§ TASK REQUIREMENTS
The sole answer should be the number of lines in the material below that hold "agent".

§ MATERIAL FOR THE TASK

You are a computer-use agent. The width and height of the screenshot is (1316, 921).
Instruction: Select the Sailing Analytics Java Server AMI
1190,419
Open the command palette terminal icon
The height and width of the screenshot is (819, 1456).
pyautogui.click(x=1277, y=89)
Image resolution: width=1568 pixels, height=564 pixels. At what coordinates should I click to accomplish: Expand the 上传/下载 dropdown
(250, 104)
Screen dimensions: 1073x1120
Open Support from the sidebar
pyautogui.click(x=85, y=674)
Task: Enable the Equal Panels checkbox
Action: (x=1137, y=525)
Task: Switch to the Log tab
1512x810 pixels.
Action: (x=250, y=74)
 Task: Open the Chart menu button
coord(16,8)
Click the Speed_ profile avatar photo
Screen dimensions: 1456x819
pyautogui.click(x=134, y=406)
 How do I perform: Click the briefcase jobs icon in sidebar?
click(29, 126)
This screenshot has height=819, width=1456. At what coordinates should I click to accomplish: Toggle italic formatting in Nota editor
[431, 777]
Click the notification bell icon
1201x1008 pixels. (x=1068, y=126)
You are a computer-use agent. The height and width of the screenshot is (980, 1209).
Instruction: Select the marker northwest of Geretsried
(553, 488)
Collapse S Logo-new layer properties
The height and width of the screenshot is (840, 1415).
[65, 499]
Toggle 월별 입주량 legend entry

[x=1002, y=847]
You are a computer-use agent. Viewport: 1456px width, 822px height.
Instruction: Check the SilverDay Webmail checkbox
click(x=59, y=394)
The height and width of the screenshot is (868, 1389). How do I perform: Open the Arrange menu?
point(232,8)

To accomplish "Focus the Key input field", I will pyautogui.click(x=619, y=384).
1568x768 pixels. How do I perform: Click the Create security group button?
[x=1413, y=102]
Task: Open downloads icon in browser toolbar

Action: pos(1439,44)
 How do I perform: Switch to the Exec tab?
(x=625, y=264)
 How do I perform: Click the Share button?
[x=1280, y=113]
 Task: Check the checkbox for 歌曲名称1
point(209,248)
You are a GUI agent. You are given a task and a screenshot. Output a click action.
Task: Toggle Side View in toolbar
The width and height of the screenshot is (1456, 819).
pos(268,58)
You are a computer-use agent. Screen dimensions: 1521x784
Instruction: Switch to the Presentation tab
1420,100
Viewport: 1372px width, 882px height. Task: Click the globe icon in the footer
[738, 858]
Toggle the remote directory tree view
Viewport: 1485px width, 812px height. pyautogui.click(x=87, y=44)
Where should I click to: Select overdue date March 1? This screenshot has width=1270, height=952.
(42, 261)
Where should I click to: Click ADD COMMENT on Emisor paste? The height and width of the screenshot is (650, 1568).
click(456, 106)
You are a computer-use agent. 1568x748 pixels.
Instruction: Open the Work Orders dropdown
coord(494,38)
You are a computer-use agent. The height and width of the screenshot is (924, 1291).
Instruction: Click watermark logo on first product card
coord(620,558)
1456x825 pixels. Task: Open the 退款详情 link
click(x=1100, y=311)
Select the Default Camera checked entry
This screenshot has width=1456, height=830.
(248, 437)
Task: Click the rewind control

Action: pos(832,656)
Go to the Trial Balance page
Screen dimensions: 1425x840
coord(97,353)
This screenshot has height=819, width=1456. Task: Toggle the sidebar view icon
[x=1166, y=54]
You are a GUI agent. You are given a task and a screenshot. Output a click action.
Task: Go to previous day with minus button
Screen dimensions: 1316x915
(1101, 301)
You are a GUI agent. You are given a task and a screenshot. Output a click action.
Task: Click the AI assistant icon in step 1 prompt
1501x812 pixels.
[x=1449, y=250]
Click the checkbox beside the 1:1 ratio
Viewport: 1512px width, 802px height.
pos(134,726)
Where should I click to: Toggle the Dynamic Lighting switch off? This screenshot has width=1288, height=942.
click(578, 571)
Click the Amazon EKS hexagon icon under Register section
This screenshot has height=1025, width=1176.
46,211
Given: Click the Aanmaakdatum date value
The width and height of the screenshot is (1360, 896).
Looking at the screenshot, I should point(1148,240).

§ COMPLETED TASK
9